In Brief
The following post examines one of the underlying theological motivations of the Soviet Cultural Revolution, which began in October of 1917, according to the Julian reckoning, and ended with the fall of the USSR in 1991. We will make use of select primary sources which circulated among the Bolshevik and Soviet Communists, and will consult several analyses of these events from scholars in relevant fields of inquiry. The theological motivation in question will be shown to be a rejection and suppression of the doctrine of Creation, as it is given in the Genesis account, whereby the Communist authorities provided an ideological basis for totalitarian Marxist cruelty.
Introduction
Mankind is given, in the account of God’s loving fashioning and upholding of His creation, a window into the origin and nature of humanity and the kindness of God his Maker. In the book of Genesis one reads: “So God created man in his own image, in the image of God he created him; male and female he created them” (Genesis 1:27 ESV).
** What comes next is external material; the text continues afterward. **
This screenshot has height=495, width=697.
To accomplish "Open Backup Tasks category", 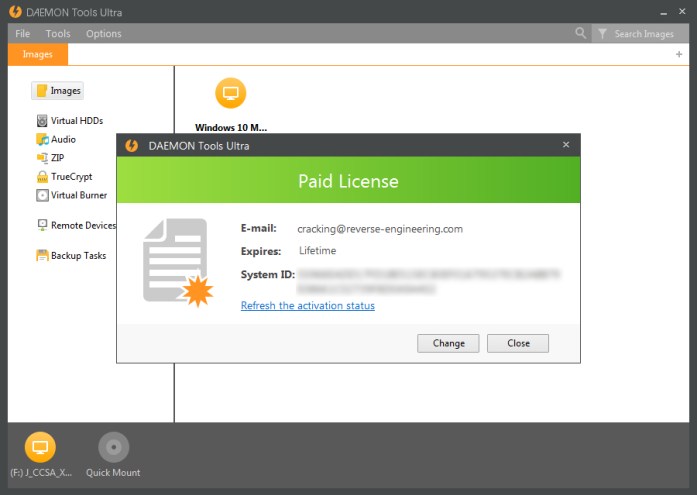I will click(x=71, y=256).
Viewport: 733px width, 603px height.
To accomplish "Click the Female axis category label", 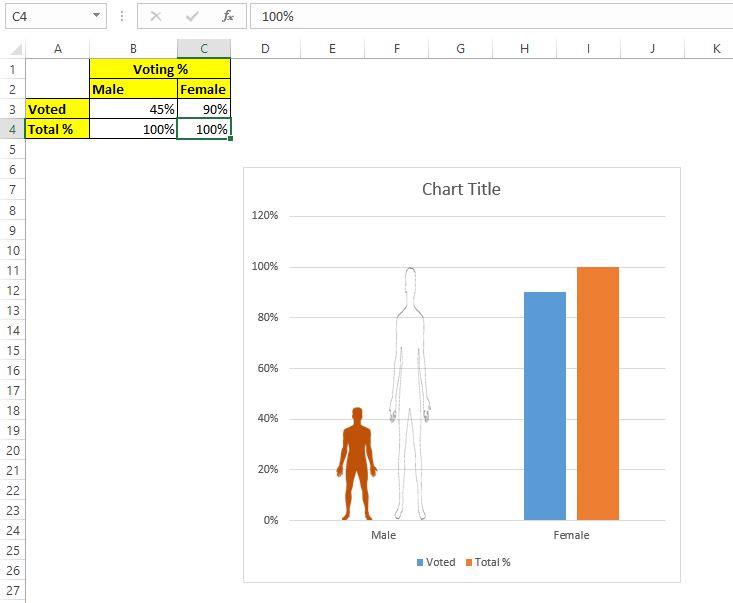I will [571, 535].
A proper understanding of and adherence to this doctrine of Creation is crucial for one’s ability to situate himself, both in his historical setting and in relation to his neighbors and loved ones. Therefore, this post will discuss the causes which precede and the effects which attend to the rejection of the doctrine of Creation as the earliest days of the Soviet Union were unfolding.
This brief consideration will consist of Marxist-Leninist theoretical citations, historical implementations of Marxist-Leninst theory, and the Biblical Creation account as the contrary theological grounding for love. We will also, as mentioned in its abstract, consult scholarly analyses for the purpose of further vivifying the reader’s insight into the period of history into which we inquire; it is meant to be cursory and brief. The subject of Soviet theology, as it were, is far too historically and socially wide-reaching—both from its inception and down to the modern day—for us to suitably address the questions, objections, or simple curiosities which may arise from it.
Marxism
To begin, a definition of the overarching worldview known as Marxism-Leninism should be given. According to Britannica, Leninism simply denotes “ principles expounded by Vladimir I. Lenin, who was the preeminent figure in the Russian Revolution of 1917” (Leninism | Marxist-Leninist Theory & Ideology, n.d.). In his work State and Revolution Vladimir Lenin writes that the purpose of the book is to “re-establish what Marx really taught on the subject of the state” (Lenin, 2009, 2). As such, an overview of the Soviet revolution must begin with a look at its logical precursor.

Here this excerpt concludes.